Task item:
List every line in this data where the string "near" occurs.

Stored items:
########################################
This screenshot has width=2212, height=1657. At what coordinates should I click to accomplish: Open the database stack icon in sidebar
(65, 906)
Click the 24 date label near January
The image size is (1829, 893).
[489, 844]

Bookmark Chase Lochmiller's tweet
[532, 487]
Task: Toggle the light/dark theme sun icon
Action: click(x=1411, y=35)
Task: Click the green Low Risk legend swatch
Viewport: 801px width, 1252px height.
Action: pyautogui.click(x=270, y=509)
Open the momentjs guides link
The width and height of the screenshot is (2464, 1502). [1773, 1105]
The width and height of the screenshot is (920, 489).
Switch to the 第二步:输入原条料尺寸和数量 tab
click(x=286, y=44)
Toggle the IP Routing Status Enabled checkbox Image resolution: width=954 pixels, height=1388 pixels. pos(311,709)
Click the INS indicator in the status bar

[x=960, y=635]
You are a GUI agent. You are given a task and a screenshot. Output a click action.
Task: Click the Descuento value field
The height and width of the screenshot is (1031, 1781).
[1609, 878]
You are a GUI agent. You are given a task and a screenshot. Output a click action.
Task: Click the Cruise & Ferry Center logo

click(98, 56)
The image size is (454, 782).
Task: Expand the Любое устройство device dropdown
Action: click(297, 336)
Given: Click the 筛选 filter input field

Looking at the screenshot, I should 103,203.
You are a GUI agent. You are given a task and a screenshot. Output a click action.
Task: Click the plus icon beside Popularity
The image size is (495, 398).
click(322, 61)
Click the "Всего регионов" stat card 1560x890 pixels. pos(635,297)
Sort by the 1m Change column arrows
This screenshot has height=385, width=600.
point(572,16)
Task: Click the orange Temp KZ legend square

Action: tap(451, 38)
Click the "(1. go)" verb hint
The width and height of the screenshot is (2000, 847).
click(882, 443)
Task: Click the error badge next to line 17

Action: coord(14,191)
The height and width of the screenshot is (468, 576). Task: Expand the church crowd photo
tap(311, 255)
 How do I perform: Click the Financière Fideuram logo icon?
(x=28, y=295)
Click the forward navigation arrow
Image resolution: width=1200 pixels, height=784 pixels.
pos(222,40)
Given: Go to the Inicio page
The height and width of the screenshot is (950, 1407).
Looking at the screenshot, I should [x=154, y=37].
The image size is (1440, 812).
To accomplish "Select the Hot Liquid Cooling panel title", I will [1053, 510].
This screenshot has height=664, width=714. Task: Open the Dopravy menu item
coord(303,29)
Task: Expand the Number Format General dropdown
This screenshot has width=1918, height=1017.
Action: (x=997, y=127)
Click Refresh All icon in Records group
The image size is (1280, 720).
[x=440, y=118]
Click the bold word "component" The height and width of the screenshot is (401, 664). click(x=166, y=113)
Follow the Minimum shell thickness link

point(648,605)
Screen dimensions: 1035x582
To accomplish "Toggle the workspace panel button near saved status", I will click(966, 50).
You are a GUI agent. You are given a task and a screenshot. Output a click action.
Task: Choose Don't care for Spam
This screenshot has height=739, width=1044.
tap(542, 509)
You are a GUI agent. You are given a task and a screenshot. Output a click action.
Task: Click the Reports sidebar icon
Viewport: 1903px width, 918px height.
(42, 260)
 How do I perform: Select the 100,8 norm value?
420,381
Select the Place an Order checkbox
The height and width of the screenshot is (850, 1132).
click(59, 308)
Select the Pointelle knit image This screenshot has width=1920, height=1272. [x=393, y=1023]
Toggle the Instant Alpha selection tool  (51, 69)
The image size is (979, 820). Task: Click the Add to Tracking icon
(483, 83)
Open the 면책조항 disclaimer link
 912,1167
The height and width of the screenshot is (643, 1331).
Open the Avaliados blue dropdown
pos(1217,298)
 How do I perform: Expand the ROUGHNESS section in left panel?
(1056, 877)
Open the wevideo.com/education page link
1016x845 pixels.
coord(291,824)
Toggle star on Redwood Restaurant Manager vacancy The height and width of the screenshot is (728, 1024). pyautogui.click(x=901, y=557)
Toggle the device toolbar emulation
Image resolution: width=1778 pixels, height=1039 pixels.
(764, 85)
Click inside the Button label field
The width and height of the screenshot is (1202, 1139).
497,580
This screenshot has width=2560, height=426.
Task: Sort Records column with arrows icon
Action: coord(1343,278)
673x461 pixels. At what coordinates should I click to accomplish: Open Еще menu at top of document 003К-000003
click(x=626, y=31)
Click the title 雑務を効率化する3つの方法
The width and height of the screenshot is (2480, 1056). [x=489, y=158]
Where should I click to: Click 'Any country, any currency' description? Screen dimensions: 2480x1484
########################################
Solution below:
Click the 24 date label near January
To accomplish "Toggle the workspace panel button near saved status", I will click(966, 50).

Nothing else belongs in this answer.